## Exercise inputs

★ ★ ★ ★ ★

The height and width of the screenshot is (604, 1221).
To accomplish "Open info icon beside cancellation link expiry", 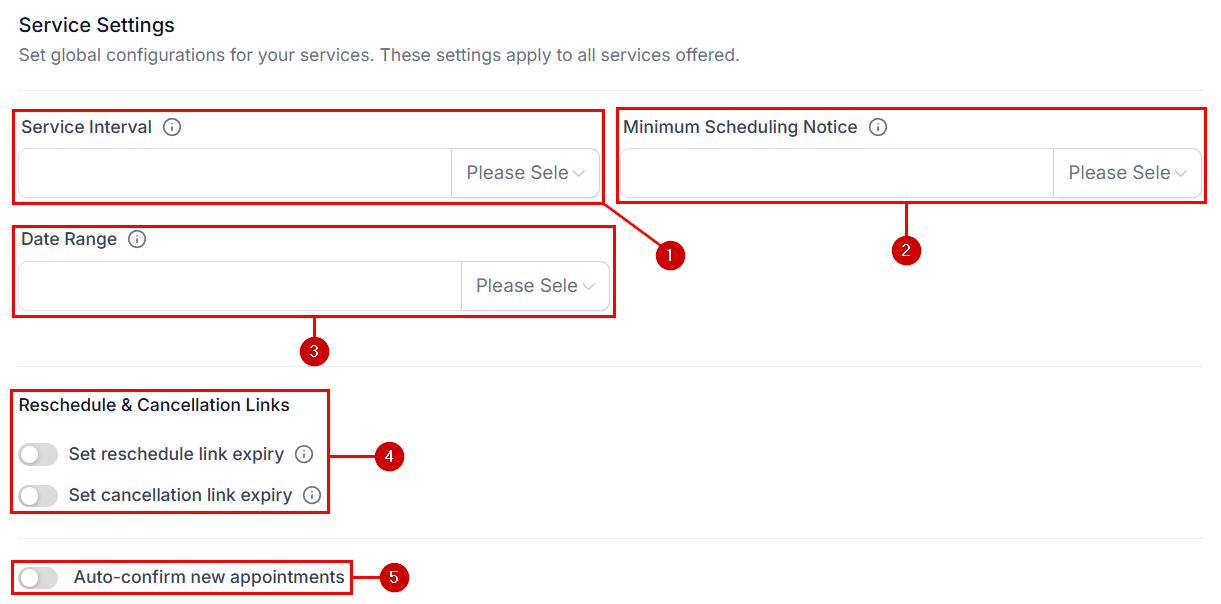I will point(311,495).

★ ★ ★ ★ ★

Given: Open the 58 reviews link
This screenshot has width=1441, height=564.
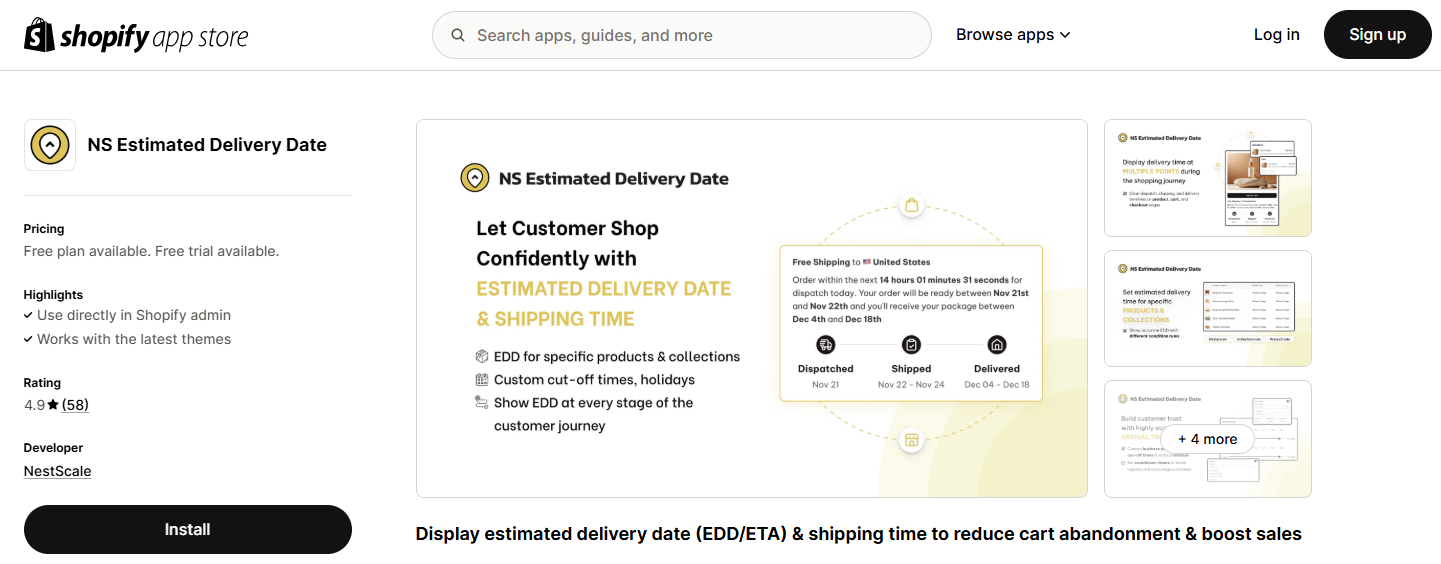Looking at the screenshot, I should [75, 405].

★ ★ ★ ★ ★

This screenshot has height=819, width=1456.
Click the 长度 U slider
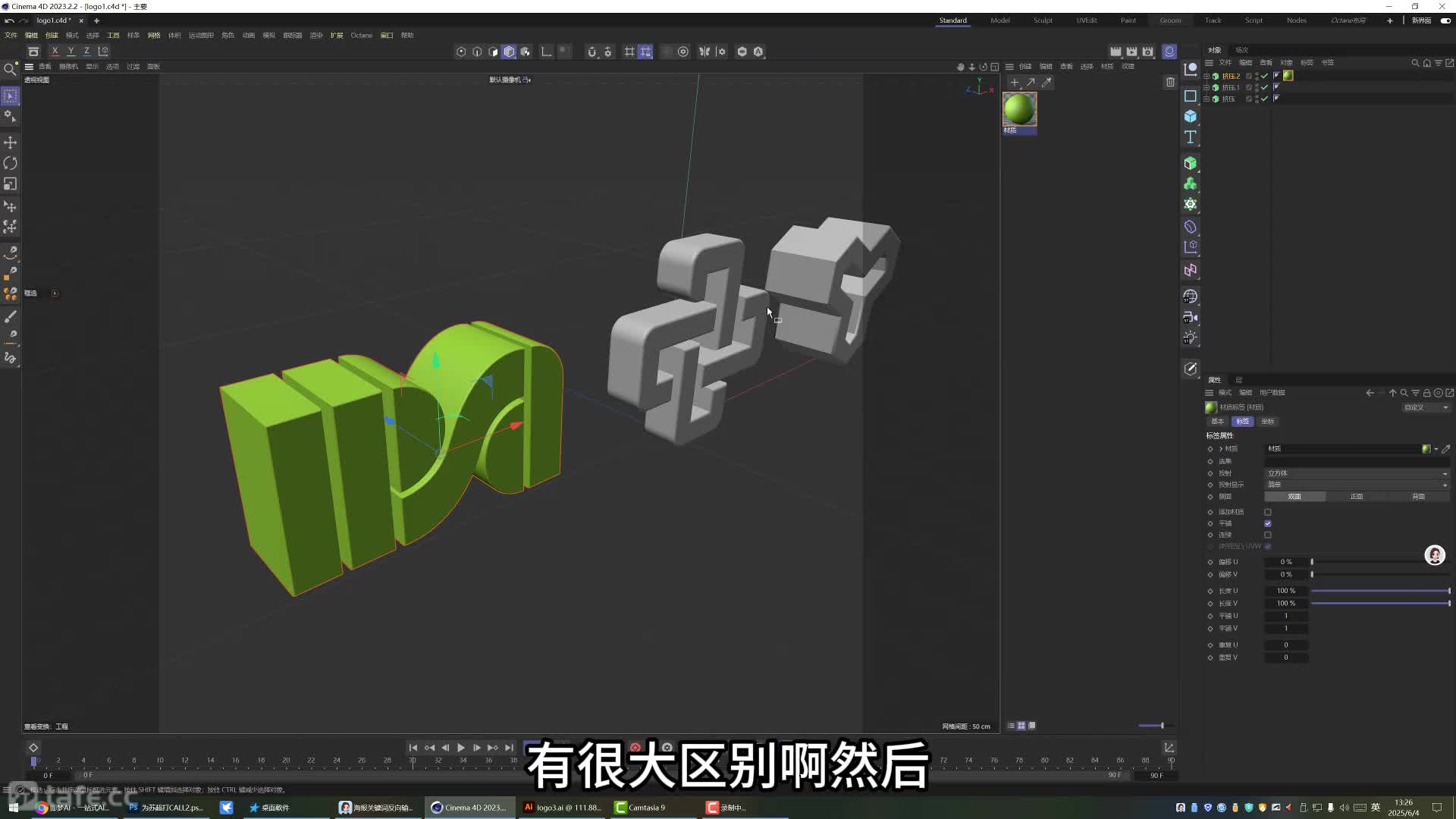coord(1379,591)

★ ★ ★ ★ ★

## Written problem
Please pull out each line of the items above that contains the string "width", treating uppercase and lowercase as different.

## Solution to this task
The height and width of the screenshot is (604, 1221).
This screenshot has width=1441, height=564.
This screenshot has height=819, width=1456.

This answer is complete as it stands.